The roads forward from here: Identity Provider Brokering (connecting Google/GitHub social login), LDAP/AD User Federation (integrating an in-house directory), custom themes (branding the login screen), Authorization Services (fine-grained permissions — UMA), Token Exchange (converting tokens between services), and Organizations (B2B multi-tenancy, a new feature in Keycloak 26).

The core lesson is one. Authentication and authorization are not areas to build yourself. Stand on a proven solution that implements the standard (OIDC) and focus on your business logic.
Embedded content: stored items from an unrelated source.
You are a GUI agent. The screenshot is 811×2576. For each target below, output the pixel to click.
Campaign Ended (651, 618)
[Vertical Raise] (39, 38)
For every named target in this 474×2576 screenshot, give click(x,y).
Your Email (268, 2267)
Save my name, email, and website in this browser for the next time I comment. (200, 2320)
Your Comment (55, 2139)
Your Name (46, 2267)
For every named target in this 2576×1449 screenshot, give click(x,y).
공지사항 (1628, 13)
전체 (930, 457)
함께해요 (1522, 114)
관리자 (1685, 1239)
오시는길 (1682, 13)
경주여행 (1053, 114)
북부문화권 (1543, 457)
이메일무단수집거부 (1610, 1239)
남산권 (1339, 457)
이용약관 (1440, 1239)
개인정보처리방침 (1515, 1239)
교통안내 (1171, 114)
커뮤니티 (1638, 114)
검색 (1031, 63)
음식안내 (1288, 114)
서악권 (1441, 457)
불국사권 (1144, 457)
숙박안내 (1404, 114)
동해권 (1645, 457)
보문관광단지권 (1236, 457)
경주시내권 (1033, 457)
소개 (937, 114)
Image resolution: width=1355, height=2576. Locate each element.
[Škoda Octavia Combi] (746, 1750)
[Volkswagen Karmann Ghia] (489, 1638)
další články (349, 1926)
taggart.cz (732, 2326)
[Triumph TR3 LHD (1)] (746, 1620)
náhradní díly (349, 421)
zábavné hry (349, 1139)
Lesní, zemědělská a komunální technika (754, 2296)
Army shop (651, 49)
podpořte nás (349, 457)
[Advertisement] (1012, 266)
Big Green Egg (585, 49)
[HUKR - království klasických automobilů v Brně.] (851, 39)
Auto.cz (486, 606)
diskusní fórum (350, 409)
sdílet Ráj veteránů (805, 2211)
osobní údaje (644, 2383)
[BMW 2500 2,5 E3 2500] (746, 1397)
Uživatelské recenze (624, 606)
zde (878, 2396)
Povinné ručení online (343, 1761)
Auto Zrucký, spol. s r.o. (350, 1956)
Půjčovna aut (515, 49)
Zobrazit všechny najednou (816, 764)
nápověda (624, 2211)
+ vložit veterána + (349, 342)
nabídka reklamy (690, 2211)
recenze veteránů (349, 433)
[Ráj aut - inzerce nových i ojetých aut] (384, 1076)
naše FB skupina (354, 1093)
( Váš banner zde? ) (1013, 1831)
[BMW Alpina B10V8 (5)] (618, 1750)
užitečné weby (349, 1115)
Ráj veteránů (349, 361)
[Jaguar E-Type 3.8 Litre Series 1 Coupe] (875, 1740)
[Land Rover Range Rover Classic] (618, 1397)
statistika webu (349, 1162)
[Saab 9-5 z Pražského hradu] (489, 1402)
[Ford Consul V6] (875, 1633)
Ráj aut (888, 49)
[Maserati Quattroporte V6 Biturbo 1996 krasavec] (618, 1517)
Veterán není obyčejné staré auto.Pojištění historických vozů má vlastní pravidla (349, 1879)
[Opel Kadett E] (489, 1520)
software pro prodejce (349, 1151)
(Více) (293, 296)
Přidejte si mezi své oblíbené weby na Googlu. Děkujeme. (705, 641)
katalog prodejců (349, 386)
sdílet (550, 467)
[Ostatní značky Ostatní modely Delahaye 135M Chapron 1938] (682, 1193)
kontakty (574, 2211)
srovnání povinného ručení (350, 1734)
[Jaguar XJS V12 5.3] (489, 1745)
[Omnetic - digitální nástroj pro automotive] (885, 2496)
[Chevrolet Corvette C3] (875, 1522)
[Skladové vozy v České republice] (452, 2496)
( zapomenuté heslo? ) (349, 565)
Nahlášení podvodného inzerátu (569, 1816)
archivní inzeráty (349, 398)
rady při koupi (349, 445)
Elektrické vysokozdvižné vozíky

Keycloak is the most universal self-hosted option on top of that standard.

10-Item Checklist

1. Are you ready to run Keycloak in start mode rather than start-dev?
2. Did you separate the app realm from master?
3. Is the frontend Public + PKCE, and the backend an appropriate Client type?
4. Did you set the Redirect URIs and Web origins precisely (narrowly)?
5. Does the backend verify locally with JWKS (not introspection on every request)?
6. Do you verify iss, aud, exp, and the signature, all of them?
7. Do roles end up in the token and get converted to backend authorities?
8. Do you use the access_token for the backend and the id_token for identity checks?
9. Do you cut the Keycloak session too with RP-Initiated Logout?
10. Is the Realm configuration reproducible via export/import (or IaC)?

Next Article Preview

Candidates for the next article: Keycloak Identity Provider Brokering — Google/GitHub Social Login and In-House LDAP Integration, Keycloak Custom Themes and Extension (SPI) Development, Keycloak Authorization Services — A UMA-Based Fine-Grained Permissions Lab.

"Good authentication is authentication the user is not conscious of. And good authentication infrastructure is infrastructure the developer did not build themselves."

— Keycloak Integration Hands-On, end.